[GIVEN INFORMATION]

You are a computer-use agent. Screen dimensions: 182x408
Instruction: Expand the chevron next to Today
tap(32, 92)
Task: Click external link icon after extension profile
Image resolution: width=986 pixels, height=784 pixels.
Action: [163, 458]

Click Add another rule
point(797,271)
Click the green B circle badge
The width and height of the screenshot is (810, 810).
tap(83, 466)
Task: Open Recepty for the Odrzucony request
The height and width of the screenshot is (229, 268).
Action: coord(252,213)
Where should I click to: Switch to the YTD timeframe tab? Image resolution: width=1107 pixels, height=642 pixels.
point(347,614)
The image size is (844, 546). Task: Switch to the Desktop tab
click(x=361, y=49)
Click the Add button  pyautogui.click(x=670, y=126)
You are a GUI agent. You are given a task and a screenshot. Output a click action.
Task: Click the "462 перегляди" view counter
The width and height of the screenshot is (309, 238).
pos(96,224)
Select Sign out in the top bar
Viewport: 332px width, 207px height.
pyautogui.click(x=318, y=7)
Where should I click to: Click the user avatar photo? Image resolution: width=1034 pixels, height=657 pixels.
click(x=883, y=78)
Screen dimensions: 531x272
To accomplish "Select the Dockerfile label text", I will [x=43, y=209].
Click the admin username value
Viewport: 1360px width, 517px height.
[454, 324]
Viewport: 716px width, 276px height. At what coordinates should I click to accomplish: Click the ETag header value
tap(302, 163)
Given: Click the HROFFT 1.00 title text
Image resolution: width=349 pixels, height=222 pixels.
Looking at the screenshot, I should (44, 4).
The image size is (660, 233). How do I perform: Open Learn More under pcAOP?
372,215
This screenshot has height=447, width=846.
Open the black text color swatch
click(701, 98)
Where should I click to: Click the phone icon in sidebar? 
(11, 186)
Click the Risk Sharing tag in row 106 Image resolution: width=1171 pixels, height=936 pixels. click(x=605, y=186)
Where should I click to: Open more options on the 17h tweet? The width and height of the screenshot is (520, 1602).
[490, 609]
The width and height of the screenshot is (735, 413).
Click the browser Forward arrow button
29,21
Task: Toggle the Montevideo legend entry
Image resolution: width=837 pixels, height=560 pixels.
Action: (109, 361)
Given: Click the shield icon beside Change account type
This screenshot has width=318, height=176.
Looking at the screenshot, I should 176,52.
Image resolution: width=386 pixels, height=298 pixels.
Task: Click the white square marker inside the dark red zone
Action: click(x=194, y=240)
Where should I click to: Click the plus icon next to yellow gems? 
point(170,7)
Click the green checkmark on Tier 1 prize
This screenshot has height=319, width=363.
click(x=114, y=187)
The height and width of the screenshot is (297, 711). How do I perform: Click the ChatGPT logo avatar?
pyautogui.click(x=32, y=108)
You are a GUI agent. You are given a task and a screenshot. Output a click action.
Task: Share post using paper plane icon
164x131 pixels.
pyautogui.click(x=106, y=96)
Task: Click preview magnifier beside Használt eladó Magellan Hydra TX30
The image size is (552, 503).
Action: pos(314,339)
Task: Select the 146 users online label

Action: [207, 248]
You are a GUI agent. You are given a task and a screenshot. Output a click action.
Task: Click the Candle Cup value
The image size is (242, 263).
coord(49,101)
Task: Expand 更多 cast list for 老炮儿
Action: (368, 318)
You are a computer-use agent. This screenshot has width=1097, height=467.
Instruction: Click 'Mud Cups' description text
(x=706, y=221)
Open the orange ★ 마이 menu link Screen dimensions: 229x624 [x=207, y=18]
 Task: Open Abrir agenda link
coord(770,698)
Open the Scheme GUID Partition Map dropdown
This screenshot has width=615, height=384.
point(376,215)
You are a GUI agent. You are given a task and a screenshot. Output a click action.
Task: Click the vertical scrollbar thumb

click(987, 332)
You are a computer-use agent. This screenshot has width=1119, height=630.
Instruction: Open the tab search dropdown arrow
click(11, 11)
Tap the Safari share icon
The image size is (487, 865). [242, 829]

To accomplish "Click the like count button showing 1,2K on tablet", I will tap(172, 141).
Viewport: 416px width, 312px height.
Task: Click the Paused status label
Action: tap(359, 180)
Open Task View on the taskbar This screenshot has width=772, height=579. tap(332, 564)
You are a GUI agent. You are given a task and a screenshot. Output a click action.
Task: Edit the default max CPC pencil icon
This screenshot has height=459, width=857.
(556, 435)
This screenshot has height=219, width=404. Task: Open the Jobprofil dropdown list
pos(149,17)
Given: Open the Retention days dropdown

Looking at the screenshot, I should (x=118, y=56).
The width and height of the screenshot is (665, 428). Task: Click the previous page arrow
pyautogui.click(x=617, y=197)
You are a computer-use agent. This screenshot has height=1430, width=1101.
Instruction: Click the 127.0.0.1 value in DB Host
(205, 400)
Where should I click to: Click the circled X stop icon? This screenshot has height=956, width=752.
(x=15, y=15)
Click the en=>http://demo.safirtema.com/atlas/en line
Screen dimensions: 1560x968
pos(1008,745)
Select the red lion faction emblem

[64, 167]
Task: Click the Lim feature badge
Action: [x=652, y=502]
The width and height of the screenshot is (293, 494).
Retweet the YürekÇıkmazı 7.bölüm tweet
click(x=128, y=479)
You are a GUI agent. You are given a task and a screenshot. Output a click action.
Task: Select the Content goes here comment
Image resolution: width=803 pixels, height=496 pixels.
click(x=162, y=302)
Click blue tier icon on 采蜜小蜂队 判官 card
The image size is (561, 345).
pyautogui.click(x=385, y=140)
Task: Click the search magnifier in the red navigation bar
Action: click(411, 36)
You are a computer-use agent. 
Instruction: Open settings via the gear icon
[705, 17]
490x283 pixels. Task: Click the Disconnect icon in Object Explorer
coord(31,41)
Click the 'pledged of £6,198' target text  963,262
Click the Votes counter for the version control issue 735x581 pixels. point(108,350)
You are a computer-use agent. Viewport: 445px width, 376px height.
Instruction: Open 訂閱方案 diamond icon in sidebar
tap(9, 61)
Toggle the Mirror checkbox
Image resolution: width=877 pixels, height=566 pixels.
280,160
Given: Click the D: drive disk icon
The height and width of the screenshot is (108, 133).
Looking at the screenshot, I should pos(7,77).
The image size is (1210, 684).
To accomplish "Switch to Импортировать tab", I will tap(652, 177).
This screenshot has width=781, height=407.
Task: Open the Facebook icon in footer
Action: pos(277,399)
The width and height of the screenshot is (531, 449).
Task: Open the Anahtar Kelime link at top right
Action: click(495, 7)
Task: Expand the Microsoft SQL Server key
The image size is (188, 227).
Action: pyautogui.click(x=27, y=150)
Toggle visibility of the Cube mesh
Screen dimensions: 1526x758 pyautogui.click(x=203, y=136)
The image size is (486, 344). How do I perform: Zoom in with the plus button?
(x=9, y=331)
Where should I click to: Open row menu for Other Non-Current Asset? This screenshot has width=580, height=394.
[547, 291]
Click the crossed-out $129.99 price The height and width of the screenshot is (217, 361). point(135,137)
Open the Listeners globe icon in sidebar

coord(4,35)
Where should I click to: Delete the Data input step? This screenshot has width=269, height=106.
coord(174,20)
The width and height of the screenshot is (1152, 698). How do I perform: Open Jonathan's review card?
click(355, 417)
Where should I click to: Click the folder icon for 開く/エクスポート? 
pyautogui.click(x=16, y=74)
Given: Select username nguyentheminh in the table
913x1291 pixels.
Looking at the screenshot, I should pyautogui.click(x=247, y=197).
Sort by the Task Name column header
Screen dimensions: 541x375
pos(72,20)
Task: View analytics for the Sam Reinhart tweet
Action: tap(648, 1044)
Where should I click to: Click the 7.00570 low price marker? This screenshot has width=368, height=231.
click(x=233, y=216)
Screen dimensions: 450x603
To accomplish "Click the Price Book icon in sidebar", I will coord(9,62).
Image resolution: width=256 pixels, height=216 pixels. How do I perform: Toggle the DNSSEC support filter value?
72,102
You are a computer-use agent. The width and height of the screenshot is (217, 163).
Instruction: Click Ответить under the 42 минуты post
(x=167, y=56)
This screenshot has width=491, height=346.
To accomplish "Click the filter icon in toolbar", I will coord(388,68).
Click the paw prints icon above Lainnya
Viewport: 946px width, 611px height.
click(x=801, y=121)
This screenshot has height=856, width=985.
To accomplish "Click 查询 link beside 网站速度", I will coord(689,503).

[/GIVEN INFORMATION]

ACTIVITY
Return only the number of lines in the data that contain "counter".

EXPECTED OUTPUT
2